***** Document passage

This was the height of Dee’s career. By the mid-1560s, he had set up shop in Mortlake (a London suburb), which included a laboratory and a private library filled with over 4,000 books—the biggest private library in England at the time. It put Dee on the scholarly map.5

How John Dee Shaped Britain’s Future and the Occult

More important than divining the future, John Dee helped to shape it for Britain. He shared his considerable mathletics with captains and explorers, teaching them principles of mathematical navigation, drawing up maps, and supplying them with instruments to make expeditions—such as the expedition to Canada led by Sir Martin Frobisher in 1576—possible.

Dee was an advocate for a couple of big ideas that didn’t make it big until after his time: the English adoption of the Gregorian calendar, and the idea of creating a British empire. The Church of England wasn’t any kind of fan of following a Catholic calendar just then, but Dee had the right idea: today, the Gregorian calendar is the most widely used in the world. As for the British empire, it took a little while for that ball to get rolling, but man, did he call that one.6

Dee didn’t have the right idea about everything, though. I touched upon this earlier, but math, in the 16th century, wasn’t just math. Math was then, as it is now, the key to unlocking many of the universe’s mysteries. That meant math was encroaching on church business. Because this was in England, we’re specifically talking about the Church of England.

As Dee acknowledged in his own published defense of mathematics, lots of his contemporaries considered it a disreputable art, akin to witchcraft. Unraveling mysteries of the natural world was too much like eating fruit from the Tree of Knowledge. That, and math is hard and confusing, which makes you feel dumb, and that makes you feel bad (and by “you,” I mean “me”). Lots of math book bonfires in England around that time, then.

**********
***** Information provided

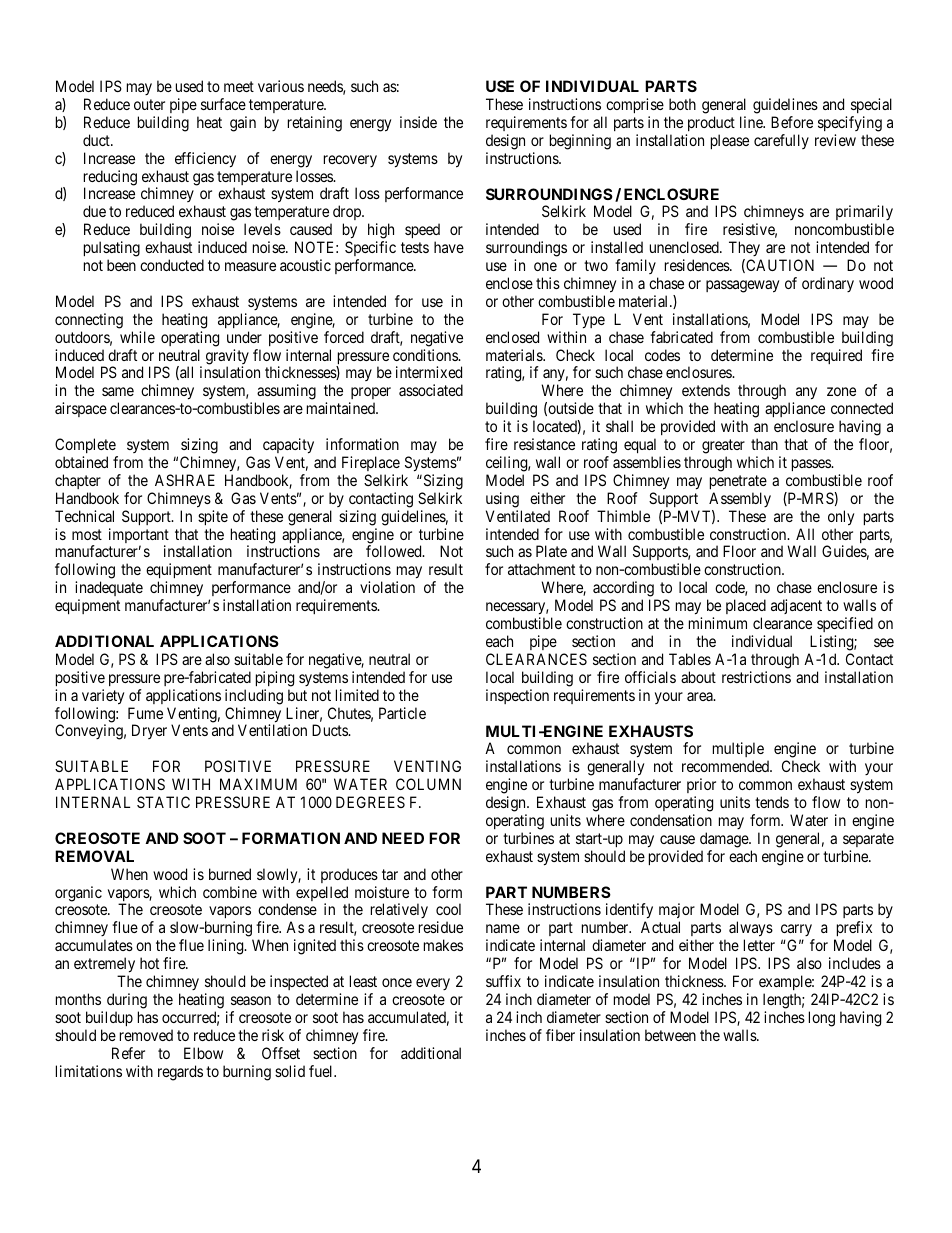 This document has height=1233, width=952. What do you see at coordinates (149, 104) in the document?
I see `outer` at bounding box center [149, 104].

**********

Work required - Extend the John Dee passage above, starting right after the sentence "Lots of math book bonfires in England around that time, then."

Answer for this exercise -
Here’s the thing, though: the book burners weren’t exactly wrong. The hardcore mathematicians really were diving into the occult. Dee got all up in the Kabbalah, practicing mystic Jewish numerology. He dug codes and cryptography, probably after banging through a couple of Dan Brown novels.

Actually, Dee’s study of cryptography—primarily from reading Steganographia by a German abbot / evil wizard named Trithemius—was driven by his desire to understand angelic communication. Dee’s goal: learn how to speak with angels, so he could ask them for some cheat sheets on natural knowledge, so he could fill in all the gaps in his research. This meant discovering and decrypting the Enochian language, or celestial speech. Why “Enochian”? Enoch was the last patriarch in the Bible to have known the language of the angels, that’s why.7

At first thought, you’d think the church would be all about learning the language of the angels. I mean, it’s not like Dee was trying to talk with demons. But, I suspect the church was concerned with having a monopoly over this sort of thing. If people could use math to talk to the heavens, what would they need priests and bishops for?

So, while Dee’s occult practices seem to have been relatively innocent, he had an optics problem. His detractors felt like Dee was using math to conjure magic, and he totally was. It got worse: Dee partnered up with a spirit medium named Edward Kelley. Kelley was, most likely, an assh*le. A convicted counterfeiter, he traveled England and continental Europe with Dee, conducting séances, mostly in Poland and Bohemia between 1583 and 1589.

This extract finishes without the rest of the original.